FWG-Kranzberg setzt auf erneuerbare Energie und unterstützt Nahwärmenetze
Auf dem Rathaus, dem Kinderhaus Kleeblattl und bei der Kläranlage betreibt die Gemeinde Kranzberg schon seit vielen Jahren erfolgreich Photovoltaik-Anlagen für den Eigenverbrauch. Die FWG Kranzberg setzt sich für eine Erweiterung dieser PV-Anlagen inkl. Speichermöglichkeit ein. Dies ist ökologisch und - durch die gesunkenen Anlagenkosten - auch sehr wirtschaftlich.
Zudem befürwortet die FWG Kranzberg PV-Anlagen auf den Dächern unserer Bürgerinnen und Bürger sowie auf den Dächern unserer Gewerbebetriebe. Gerade Dächer in West-Ost-Ausrichtung eignen sich dabei hervorragend für eine bedarfsgerechte und wirtschaftliche Eigenstromerzeugung. Nachzudenken ist darüber hinaus über PV-Anlagen an Lärmschutzwänden entlang der Autobahn.

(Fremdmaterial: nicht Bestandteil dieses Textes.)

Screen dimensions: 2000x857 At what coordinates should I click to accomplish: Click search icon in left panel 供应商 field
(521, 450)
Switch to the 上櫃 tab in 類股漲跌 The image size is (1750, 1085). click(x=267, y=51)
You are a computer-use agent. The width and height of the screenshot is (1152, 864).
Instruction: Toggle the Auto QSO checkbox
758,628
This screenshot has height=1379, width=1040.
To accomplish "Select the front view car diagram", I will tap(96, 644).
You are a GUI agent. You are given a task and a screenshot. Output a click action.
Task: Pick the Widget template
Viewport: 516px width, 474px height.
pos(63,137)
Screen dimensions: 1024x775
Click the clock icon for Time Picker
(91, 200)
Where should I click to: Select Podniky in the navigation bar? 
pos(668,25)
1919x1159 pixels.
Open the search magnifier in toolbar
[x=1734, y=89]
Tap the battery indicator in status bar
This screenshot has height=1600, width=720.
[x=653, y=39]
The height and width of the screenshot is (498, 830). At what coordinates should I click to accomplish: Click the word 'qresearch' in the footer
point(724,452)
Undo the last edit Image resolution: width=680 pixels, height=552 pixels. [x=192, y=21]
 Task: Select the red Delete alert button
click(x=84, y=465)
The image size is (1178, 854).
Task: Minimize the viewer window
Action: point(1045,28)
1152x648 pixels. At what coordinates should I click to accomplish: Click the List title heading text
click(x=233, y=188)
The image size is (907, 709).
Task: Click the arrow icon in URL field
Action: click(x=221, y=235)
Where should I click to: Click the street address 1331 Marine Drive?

Für nicht sinnvoll erachten wir dagegen Freiflächenanlagen auf Gras- und Ackerland, um keine Flächenkonkurrenz für unsere Landwirte zu schaffen. Kleinflächige Agri-PV-Anlagen zur gleichzeitigen Doppelnutzung für Landwirtschaft und Stromerzeugung sehen wir dagegen grundsätzlich eher positiv.
Eine Erfolgsgeschichte ist die gemeindliche Umstellung der Straßenbeleuchtung auf die LED-Technik. Durch die deutliche Stromeinsparung werden sich die Kosten für die neuen Lampen bereits in wenigen Jahren amortisiert haben.
Vor diesem Hintergrund setzt sich die FWG Kranzberg auch dafür ein, dass für den gemeindlichen Bauhof und die Verwaltung zukünftig elektro-betriebene Fahrzeuge angeschafft werden. Dank der guten Zusammenarbeit mit der BEG Freising gibt es bereits eine öffentliche Ladesäule auf dem Parkplatz am Rathaus.
Im Ortsteil Hohenbercha ist durch einen jungen Unternehmer seit dem letzten Jahr nahezu die gesamte Ortschaft an ein Nahwärmenetz angeschlossen. Ähnliche Projekte unterstützen wir auch in anderen Ortsteilen.